Similarly, Isabella appears in Jean Plaidy's novels The Follies of the King and The Vow on the Heron as an antagonist. She is depicted as a murderous sociopath from childhood, having inherited bloodthirsty tendencies from her father. She is deeply homophobic and becomes obsessed with destroying Edward II and his male companions, due more to damaged pride than unrequited love. She is also portrayed as a very vain egoist with a deep streak of sadism. After Edward's murder, she is troubled by nightmares and sleepless nights, and is tortured by guilt. She is still intoxicated with power, however and is unwilling to hand it over to her son. As in the real histories, Isabella and Mortimer are eventually deposed by the future Edward III.

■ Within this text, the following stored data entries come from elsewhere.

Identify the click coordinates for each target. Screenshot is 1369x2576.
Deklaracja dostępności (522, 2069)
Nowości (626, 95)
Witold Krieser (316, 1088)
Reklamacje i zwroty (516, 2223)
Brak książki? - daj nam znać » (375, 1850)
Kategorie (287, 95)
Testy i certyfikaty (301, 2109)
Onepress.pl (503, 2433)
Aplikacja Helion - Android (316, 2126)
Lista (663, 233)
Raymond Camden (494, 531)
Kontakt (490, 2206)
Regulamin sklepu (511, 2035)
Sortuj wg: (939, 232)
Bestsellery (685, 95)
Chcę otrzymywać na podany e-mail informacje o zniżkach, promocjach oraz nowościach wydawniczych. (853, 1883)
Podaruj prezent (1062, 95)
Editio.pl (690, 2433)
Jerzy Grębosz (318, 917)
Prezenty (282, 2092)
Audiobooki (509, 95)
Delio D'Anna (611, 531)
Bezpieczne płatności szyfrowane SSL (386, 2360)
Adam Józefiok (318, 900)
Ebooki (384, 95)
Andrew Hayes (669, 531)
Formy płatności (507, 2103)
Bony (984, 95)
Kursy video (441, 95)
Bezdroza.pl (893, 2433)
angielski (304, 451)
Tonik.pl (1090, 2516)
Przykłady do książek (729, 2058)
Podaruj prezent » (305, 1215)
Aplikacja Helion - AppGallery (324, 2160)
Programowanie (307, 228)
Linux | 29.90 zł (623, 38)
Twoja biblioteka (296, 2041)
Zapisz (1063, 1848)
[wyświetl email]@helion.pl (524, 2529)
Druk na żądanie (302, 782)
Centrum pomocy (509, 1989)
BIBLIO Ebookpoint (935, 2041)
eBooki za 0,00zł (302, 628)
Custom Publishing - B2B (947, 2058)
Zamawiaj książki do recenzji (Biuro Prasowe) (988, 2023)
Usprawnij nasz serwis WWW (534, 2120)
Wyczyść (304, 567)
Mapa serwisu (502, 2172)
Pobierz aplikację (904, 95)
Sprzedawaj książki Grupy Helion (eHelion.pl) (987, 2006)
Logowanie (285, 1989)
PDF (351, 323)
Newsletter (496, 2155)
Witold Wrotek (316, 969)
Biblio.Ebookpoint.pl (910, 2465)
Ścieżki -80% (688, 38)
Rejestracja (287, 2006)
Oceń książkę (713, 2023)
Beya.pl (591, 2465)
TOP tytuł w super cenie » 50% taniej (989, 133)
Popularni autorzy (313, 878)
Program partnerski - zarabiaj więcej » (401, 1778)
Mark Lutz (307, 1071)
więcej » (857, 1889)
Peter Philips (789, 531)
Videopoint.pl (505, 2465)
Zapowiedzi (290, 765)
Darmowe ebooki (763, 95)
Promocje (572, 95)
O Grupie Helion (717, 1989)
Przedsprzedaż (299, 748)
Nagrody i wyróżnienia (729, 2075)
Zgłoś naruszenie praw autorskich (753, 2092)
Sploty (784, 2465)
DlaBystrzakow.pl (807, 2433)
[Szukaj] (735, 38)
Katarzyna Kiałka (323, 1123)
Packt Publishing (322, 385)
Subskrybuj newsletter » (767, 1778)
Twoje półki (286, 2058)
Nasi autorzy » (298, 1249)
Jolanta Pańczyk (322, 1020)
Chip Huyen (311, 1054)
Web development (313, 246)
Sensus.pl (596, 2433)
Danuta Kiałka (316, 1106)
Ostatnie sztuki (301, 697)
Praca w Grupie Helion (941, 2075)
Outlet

Isabella has been the subject of a number of other historical novels, including Margaret Campbell Barnes' Isabel the Fair, Hilda Lewis' Harlot Queen, Maureen Peters' Isabella, the She-Wolf, Brenda Honeyman's The Queen and Mortimer, Paul Doherty's The Cup of Ghosts and Edith Felber's Queen of Shadows. The Queen figures prominently in the later books of Michael Jecks' Knights Templar Mysteries series.

She is very sympathetically portrayed in Isolde Martyn's 'The Knight and the Lady' – the 'lady' of the novel becomes a great friend and confidant to her.

She is the title character of The She-Wolf of France by the well-known French novelist Maurice Druon. The series of which the book was part, The Accursed Kings, has been adapted for French television in 1972 and 2005.

Most recently, Isabella figures prominently in The Traitor's Wife: A Novel of the Reign of Edward II by Susan Higginbotham. Ken Follett's 2007 novel, World Without End uses the alleged murder of Edward II (and the infamous letter) as a plot device. Susan Howatch's Cashelmara and The Wheel of Fortune, based on the lives of the Plantagenet kings, depict her as a young abused wife and an old widow hidden from her grandchildren in a retirement home run by nuns. She features in a fictional autobiography, written by Alice Walworth Graham, of Elizabeth, the daughter of Guy de Beauchamp, 10th Earl of Warwick and later the wife of Thomas of Astley, 3rd Lord Astley; the book is entitled The Vows of the Peacock.

In contrast to the negative depictions, in Mel Gibson's Braveheart, Isabella was played by the French actress Sophie Marceau more sympathetically. In the film Isabella is fictionally depicted as having a romantic affair with the Scottish hero William Wallace despite being 9 years old at the time of Wallace's death. Additionally, Wallace is incorrectly portrayed as the real father of her son, Edward III, despite Wallace's death many years before Edward's birth.


Alison Weir in her 2005 biography also attempted to portray Isabella more positively through first-hand accounts and archival evidence, in particular stressing her marital patience and loyalty.